I prefer to use the analogy of an unstoppable rising tide. AMR is not a ‘tsunami’ that will suddenly appear with no warning. We know that resistant organisms are out there and that multi-drug resistance is on the rise; however, this is inevitable, as Fleming said shortly after discovering Penicillin, because the microbes will respond to the evolutionary pressure of new antibiotics. Given the long lead times of drug development, the real challenge of AMR is to take action now against the unavoidable rising tide of resistance so that we have the new drugs, diagnostics and vaccines we will need in 5, 15 and 25 years’ time.
How much of the problem is due to over-prescription?
Over prescription is only one part of the problem but the UK has made great strides in educating healthcare professionals and patients on this in recent years. In many countries however, antibiotics are available from corner shop pharmacies without the need for a prescription, and over 80% of all antibiotic use worldwide is in animals. That’s why we need a global multi-faceted approach to prevent resistance developing in the first place.
So, why are so few scientists actually working on the problem of AMR?
There are many dedicated researchers in universities and institutes and it’s great to see research funding initiatives attracting new students into the field.
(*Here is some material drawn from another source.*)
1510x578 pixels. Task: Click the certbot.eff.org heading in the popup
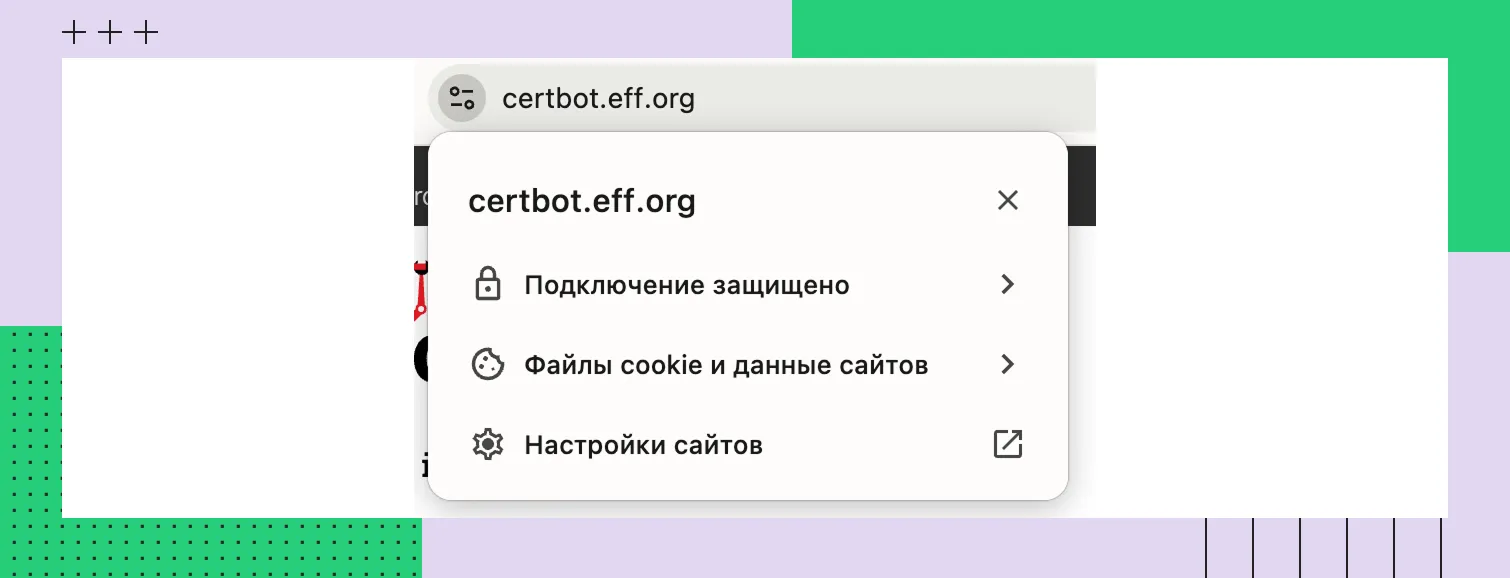[x=582, y=200]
Sadly the situation in industry is very different. Big pharma has reduced its presence in antibiotics research over the past 30 years as the sector has become genericised with low returns on investment. Additionally, biotech has found it increasingly difficult to attract investment for anti-infective R&D so we have seen a significant decline in the number of researchers in industry - estimated at fewer than 500 worldwide by the Boston Consulting Group in a report for the G20.
Practically speaking what will the AMR Centre aim to do?
The AMR Centre was established to address three issues: funding, capacity and capability. Extensive consultation with small-to-medium enterprises highlighted the lack of funding as a key barrier to growth. There is also a critical lack of expertise, with two generations of antibiotics researchers missing from the sector, and an associated lack of capacity to handle new projects. Using the state-of-the-art facilities at Alderley Park in Cheshire, we have re-built a core capability in pre-clinical development, inlcuding medicinal chemistry, microbiology and project management. We have also rebuilt capacity in our network of providers in the AMR cluster at Alderley Park - the largest AMR-focused business cluster in Europe.
The Francis Crick Institute, the Wellcome Genome Campus... centres of excellence and expertise seem to be a growing part of the life science infrastructure, why is the approach so successful?
This is simply down to scale. It is extremely difficult and expensive to develop new drugs - the expertise required combined with the cost and high attrition rates in development mean that hundreds of millions of dollars are needed to fund the process. Centres of excellence and expertise can greatly facilitate this. Furthermore, the focus they can provide allows the development of specialised clusters, which offer an attractive location for scientists and companies to relocate to.
Dr Peter Jackson is Executive Director of the AMR Centre, which is spearheading the UK’s response to AMR.